234104 Creating and dissecting causality issues for non-acute or complex diseases

Monday, November 8, 2010 : 1:20 PM - 1:45 PM

Stanley H. Weiss, MD, FACP, FACE , Department of Preventive Medicine & Community Health, UMDNJ - New Jersey Medical School, and UMDNJ - School of Public Health, Newark, NJ
Is there a crisis in medicine and public health with regard to inadequate understanding of causality issues in the modern era? Koch's postulates are well known. They serviced us well when trying to assess whether an infectious agent (which were usually then bacterial or fungal species) caused a single, acute disease. This simple approach frequently fails when dealing with more complex phenomena, such as multi-factorial diseases, illnesses with step-wise development, or most viruses or novel infectious agents. Similarly, whereas many laboratory investigations focus on studying a single pathway in vitro, biology frequently involves feedback loops (positive or negative) and multiple or alternative pathways. Thus, in vivo phenomena may severely deviate from inferences and expectations based on initial research. This may help to explain some of the recent prominent failures of new drugs under development and controlled clinical trials, and discrepancies among results from cross-sectional, case-control and cohort epidemiologic study designs and/or clinical trials. Furthermore, genetic variations may lead to varying degrees of side effects, some of which may be rare and thus only discerned after widespread usage of a drug. The balancing of benefits and harm can be much more complicated for populations than for individuals, and varying indications and warnings can be problematic issues.

Learning Areas:
Basic medical science applied in public health
Biostatistics, economics
Epidemiology
Public health biology
Public health or related research
Systems thinking models (conceptual and theoretical models), applications related to public health

Learning Objectives:
Know the limitations of Koch's postulates. Apply modern inference approaches regarding causality, especially in the setting of non-acute disease or multifactorial causation.
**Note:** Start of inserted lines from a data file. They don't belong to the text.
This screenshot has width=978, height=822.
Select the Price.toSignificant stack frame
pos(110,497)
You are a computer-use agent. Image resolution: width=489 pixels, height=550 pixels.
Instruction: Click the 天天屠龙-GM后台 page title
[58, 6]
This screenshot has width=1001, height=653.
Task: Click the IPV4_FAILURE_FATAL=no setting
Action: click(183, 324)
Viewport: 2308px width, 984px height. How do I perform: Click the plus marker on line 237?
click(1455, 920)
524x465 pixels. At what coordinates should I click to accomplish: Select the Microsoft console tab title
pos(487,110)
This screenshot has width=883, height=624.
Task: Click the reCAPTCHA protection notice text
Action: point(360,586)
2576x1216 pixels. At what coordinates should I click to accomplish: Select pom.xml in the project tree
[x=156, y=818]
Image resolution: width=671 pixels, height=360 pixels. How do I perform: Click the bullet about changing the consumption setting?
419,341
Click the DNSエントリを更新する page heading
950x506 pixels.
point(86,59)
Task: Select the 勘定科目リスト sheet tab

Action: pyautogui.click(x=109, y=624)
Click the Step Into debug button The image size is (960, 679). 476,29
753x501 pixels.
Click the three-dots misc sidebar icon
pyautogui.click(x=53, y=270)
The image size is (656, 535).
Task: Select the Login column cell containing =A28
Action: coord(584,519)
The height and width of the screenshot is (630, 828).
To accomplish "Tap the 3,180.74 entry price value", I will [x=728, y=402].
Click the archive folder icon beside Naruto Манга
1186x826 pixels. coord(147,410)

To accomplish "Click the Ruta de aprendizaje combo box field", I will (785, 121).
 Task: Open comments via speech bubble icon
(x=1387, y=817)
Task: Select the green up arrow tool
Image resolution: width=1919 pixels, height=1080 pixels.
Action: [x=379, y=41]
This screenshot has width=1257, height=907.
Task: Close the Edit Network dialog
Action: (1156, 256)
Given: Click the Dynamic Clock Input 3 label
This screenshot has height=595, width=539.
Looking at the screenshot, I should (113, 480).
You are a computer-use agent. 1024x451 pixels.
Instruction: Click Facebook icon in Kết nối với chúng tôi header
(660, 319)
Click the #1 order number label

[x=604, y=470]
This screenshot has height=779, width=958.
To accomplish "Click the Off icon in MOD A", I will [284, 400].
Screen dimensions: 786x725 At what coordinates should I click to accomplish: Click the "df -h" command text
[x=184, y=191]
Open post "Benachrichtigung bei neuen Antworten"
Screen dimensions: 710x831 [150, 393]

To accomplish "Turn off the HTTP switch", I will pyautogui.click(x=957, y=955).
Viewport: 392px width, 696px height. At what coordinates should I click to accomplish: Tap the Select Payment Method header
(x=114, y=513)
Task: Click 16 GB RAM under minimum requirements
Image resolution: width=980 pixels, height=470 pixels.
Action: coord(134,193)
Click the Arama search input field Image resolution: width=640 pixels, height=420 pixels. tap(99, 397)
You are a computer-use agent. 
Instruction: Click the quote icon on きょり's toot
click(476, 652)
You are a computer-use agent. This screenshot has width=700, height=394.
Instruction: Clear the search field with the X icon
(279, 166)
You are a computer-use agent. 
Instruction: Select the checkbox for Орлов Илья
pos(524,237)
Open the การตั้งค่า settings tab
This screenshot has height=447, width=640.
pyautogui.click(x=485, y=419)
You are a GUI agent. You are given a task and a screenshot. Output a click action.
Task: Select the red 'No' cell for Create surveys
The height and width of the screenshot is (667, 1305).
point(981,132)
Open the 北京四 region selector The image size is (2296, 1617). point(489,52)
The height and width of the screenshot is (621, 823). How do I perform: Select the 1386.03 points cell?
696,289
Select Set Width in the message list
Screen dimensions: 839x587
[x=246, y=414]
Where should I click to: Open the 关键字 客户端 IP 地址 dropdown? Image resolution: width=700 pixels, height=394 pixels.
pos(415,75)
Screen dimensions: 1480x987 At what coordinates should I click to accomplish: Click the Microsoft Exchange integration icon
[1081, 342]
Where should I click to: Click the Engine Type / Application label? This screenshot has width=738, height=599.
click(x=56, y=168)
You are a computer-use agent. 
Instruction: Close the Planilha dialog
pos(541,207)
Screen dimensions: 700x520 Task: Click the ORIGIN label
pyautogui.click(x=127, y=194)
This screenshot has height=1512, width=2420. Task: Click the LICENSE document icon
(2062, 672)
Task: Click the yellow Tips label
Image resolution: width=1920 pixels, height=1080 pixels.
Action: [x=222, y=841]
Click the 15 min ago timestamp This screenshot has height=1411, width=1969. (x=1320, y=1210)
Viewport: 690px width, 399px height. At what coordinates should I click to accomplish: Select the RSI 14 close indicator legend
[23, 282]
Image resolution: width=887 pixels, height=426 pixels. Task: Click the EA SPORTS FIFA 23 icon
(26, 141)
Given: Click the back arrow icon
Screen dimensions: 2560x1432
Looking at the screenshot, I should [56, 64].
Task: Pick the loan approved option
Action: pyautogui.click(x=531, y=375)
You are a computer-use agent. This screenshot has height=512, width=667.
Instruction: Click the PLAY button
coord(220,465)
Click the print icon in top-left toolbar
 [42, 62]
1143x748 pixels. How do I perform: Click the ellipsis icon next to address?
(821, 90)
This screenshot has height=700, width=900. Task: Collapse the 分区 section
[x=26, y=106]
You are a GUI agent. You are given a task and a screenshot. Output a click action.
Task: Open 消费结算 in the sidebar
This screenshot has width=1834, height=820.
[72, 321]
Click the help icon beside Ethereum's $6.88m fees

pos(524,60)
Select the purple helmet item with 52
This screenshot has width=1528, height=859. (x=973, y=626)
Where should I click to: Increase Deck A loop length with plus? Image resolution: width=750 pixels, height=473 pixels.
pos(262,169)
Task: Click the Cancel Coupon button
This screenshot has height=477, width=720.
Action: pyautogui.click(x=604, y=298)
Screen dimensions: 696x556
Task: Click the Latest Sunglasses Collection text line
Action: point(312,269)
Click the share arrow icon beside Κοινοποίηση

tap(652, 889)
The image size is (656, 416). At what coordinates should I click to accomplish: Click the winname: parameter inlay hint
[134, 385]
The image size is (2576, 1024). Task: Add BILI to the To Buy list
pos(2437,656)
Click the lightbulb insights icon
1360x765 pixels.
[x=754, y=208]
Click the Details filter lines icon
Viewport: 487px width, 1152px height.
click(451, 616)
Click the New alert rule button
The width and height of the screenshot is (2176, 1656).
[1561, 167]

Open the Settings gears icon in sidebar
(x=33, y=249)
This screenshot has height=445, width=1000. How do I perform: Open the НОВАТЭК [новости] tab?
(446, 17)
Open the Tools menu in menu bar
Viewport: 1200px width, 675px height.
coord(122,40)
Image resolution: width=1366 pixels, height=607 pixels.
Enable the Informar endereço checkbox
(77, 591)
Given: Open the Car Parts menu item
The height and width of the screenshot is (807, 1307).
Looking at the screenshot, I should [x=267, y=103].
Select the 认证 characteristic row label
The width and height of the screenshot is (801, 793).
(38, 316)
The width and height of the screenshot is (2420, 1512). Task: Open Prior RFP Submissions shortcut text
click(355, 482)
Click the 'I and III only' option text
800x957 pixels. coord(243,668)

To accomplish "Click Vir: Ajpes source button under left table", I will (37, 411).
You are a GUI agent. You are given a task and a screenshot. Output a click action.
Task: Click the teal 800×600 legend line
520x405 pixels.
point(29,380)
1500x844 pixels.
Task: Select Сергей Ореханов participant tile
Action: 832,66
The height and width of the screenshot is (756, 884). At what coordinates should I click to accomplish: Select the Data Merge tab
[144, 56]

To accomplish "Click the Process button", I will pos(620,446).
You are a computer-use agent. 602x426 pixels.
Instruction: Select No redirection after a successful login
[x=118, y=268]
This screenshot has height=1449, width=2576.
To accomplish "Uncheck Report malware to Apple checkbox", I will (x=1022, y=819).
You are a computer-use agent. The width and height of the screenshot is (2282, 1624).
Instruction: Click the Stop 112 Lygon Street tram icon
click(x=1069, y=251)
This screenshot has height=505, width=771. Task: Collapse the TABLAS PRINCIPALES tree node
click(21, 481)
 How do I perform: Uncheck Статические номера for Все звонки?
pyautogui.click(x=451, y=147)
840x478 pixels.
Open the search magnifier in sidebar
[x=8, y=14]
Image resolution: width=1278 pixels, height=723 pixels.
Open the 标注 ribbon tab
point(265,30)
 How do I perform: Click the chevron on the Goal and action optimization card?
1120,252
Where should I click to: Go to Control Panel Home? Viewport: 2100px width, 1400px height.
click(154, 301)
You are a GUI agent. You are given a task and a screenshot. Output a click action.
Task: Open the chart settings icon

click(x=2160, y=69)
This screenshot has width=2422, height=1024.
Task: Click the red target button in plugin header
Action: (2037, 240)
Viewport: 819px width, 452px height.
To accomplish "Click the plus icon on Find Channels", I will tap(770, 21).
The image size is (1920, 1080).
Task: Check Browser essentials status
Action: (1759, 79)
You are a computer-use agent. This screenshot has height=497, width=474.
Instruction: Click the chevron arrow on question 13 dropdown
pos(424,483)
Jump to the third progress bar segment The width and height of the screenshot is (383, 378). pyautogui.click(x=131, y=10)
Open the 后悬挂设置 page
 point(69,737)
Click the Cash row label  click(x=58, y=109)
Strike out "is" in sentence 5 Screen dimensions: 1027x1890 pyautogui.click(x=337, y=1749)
Better understand why divergences may occur amongst studies of various designs, especially case-control and prospective cohort epidemiologic studies and controlled clinical trials.

Keywords: Epidemiology, Chronic Diseases

Presenting author's disclosure statement:

Qualified on the content I am responsible for because: have lectured on this topic at international epidemiology meetings as well as to students, and have organized past symposia on these issues
Any relevant financial relationships? No

I agree to comply with the American Public Health Association Conflict of Interest and Commercial Support Guidelines, and to disclose to the participants any off-label or experimental uses of a commercial product or service discussed in my presentation.